Sexson’s cause of death is still pending, though it is believed to be an accident. He is at least the fourth person to die in search of Fenn’s hidden treasure. “What happened was tragic,” Fenn told the Post. “My heart and prayers go out to the family and friends.”


The story of Fenn’s treasure is intriguing. The following is an entry on Wikipedia about the treasure.

Forrest Fenn was a pilot in the United States Air Force, obtaining the rank of Major and awarded the Silver Star for his service in the Vietnam War where he flew 328 combat missions in 365 days. He retired from the Air Force and ran the Arrowsmith-Fenn Gallery with his partner Rex Arrowsmith, which became the Fenn Galleries which he operated with his wife Peggy. The gallery was located in Santa Fe, New Mexico, and sold a variety of American Indian artifacts, paintings, bronze sculptures, and other art, including forged copies of works by Modigliani, Monet, Degas, and other artists. The gallery reportedly grossed $6 million a year.

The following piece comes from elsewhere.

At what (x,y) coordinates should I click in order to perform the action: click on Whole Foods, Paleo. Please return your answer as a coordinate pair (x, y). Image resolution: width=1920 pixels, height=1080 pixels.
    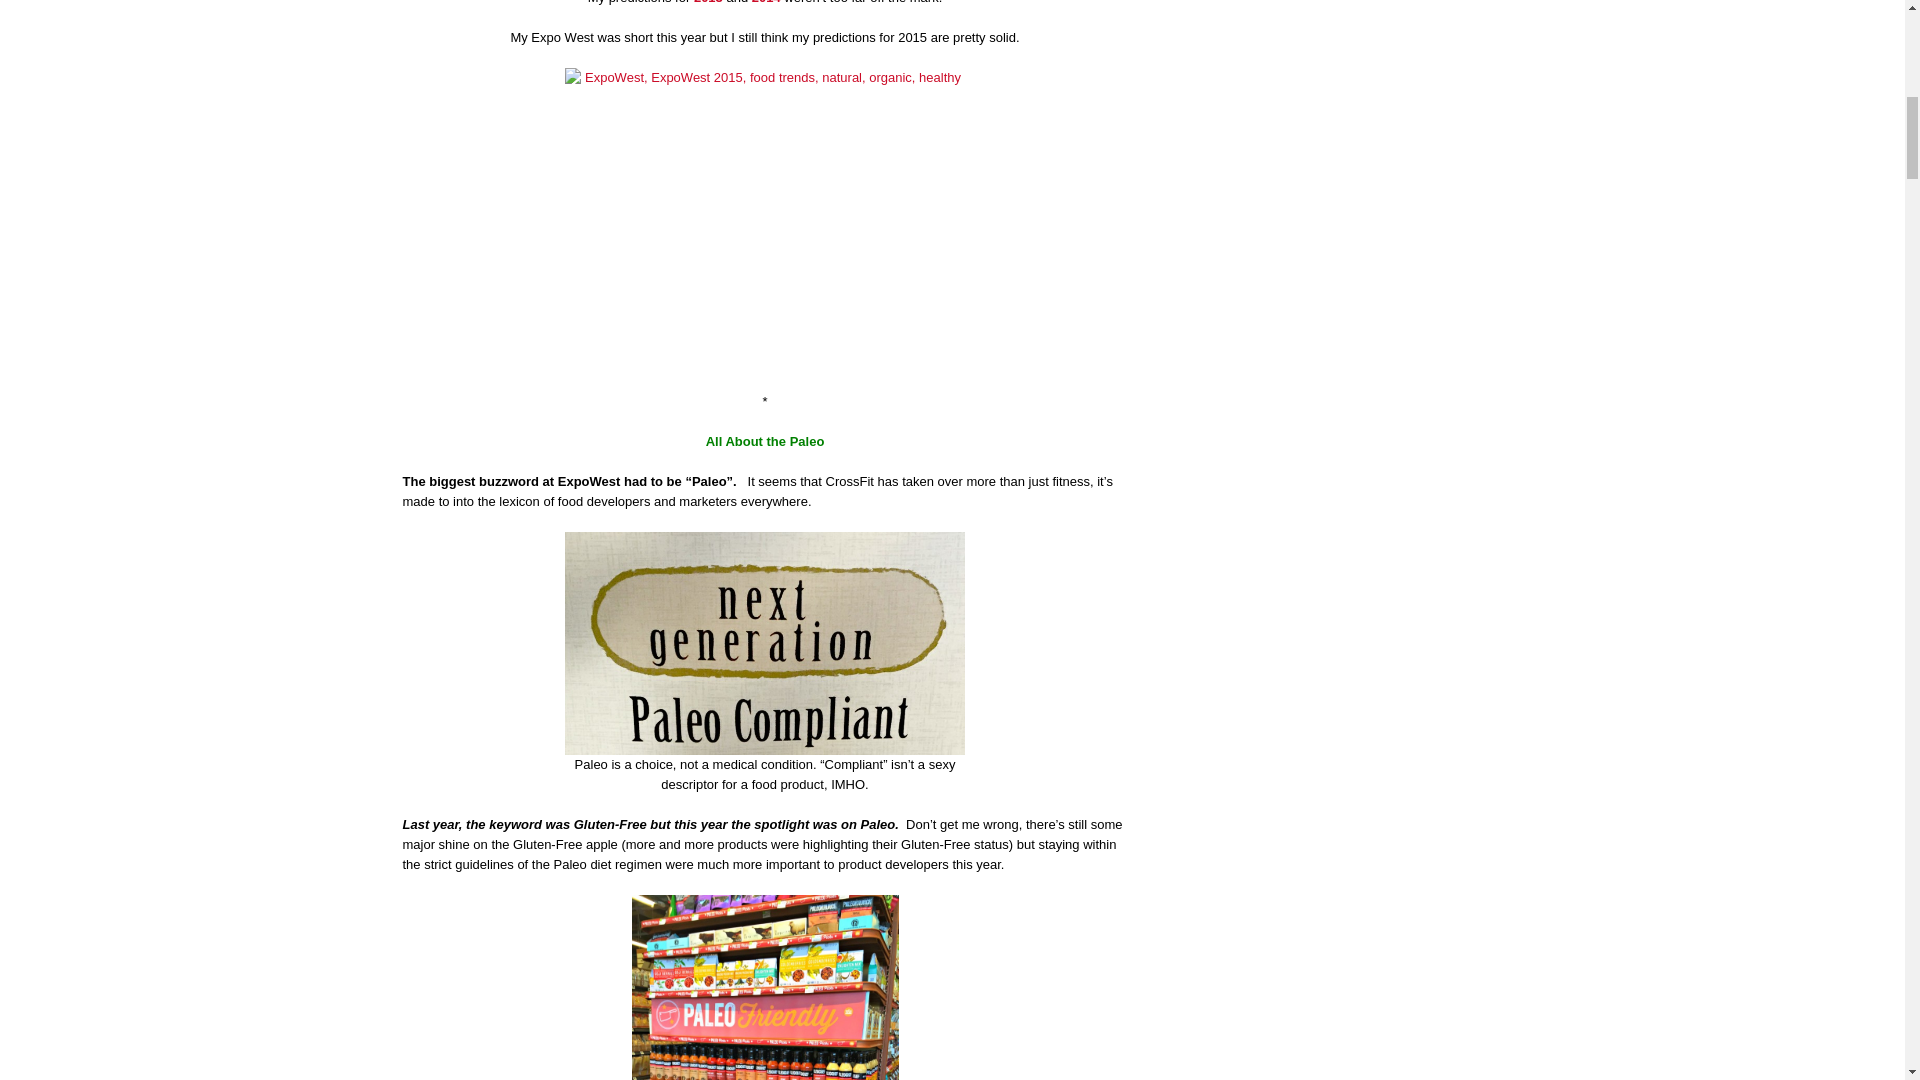
    Looking at the image, I should click on (764, 988).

Before the treasure hunt, Fenn conflicted with authorities over Federal antiquities law. FBI agents raided his home in 2009 as part of an investigation into artifact looting in the Four Corners area. Items in his possession reportedly included pieces of chainmail from the Pecos National Historical Park, human hair, a feathered talisman, and buffalo skull, some of which were confiscated by federal authorities; however no charges have been filed. Two people targeted in the case committed suicide, and Fenn has blamed the FBI for their deaths.